After training under Manny Robles to start his pro career, the 27-year-old Conlan decided to make the move to trainer Adam Booth. The two have worked on honing additional technical skills to help Conlan as the level of competition grows.

“I am learning to not having to rely on one big punch to win,” Conlan points out. “I want my opponents to miss so I can make them pay and save some of my own brain cells and keep them intact. I can learn to be more defensive.”

Conlan still likes an old-fashioned exchange and in Cunningham (24-5, 6 KOs), he expects to have his opponent meet him in the center of the ring instead of having to chase him around like he did in October against Nicola Cipolletta in Las Vegas.

Featherweight Michael Conlan (right) vs. Nicola Cipolletta. Photo credit: Mikey Williams/Top Rank

Featherweight Michael Conlan (right) vs. Nicola Cipolletta. Photo credit: Mikey Williams/Top Rank

“That was very frustrating,” Conlan recalls.“ I was concerned that would happen with that opponent. I could tell he wasn’t interested in fighting me. I told Top Rank to find me an opponent who wants to be the one to defeat me. I believe Cunningham is going to come to win. It’s not in his repertoire to run and try to escape.”

Another benefit to training closer to home for Conlan is having the necessary people around who can help keep him grounded, as the fame of being a boxing star continues to grow. Conlan credits his family, including his father as a key figure who can help Conlan keep his focus squarely on boxing instead of the outside lures fame can bring.

“My father and Adam can quickly bring me back to reality,” Conlan points out. “I am a good fighter but I want to be the best in the world. There is a lot pressure that comes with the media attention but if I get big-headed, my father will slap my head and I’m back to reality immediately. It’s not about achieving celebrity status. It’s about boxing. At the end of the day, I need to go in the ring and beat somebody up.”

Conlan’s popularity hit a fever pitch at the 2016 Summer Olympics in Rio when it looked as if he were destined to repeat as a medal winner, only to lose a controversial unanimous decision to Russia’s Vladimir Nikitin. Conlan then made headlines around the world when he raised a middle finger in the direction of the judges and went off on a profanity-fueled tirade when interviewed immediately after the decision. Photos and videos of a heartbroken Conlan went viral. At the same time, they brought him instantaneous fame.

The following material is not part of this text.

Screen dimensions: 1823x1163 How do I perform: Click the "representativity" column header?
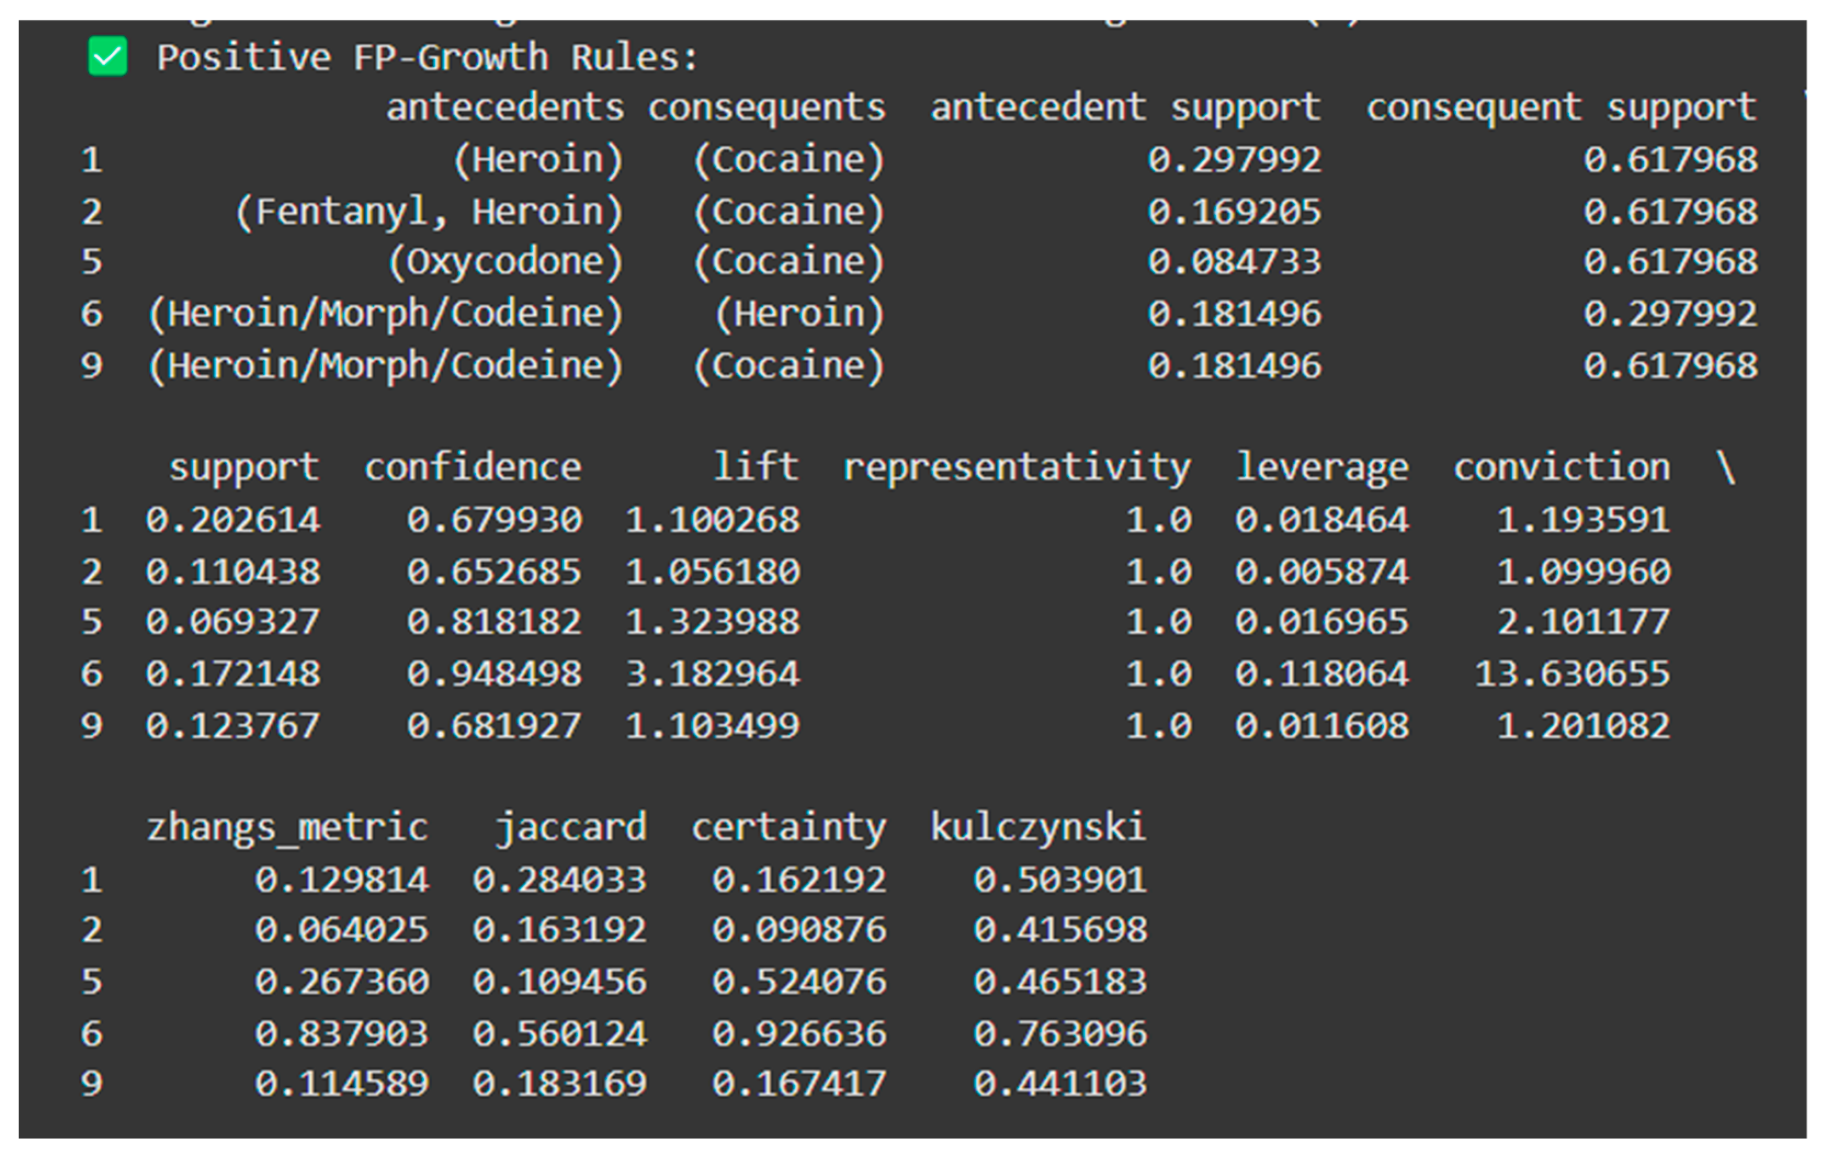click(1017, 467)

Featherweight Michael Conlan. Photo credit: Christian Petersen/Getty Images

Featherweight Michael Conlan. Photo credit: Christian Petersen/Getty Images

“It happened and it’s over with. It’s not something I need to dwell on,” Conlan said. “It’s also the best thing that happened to my boxing career. It has catapulted me to places and recognition that world champions don’t have.”

Conlan hopes he will be eligible next year to fight in a world title eliminator but the real way to get the stench of the Olympic loss out of his system is to avenge his loss to Nikitin in the pros.

“We are trying to get that fight soon,” Conlan says excitedly. “I want that fight in Ireland, so I can right that wrong once and for all and 100% the judges won’t be needed this time. I am going to knock him out.”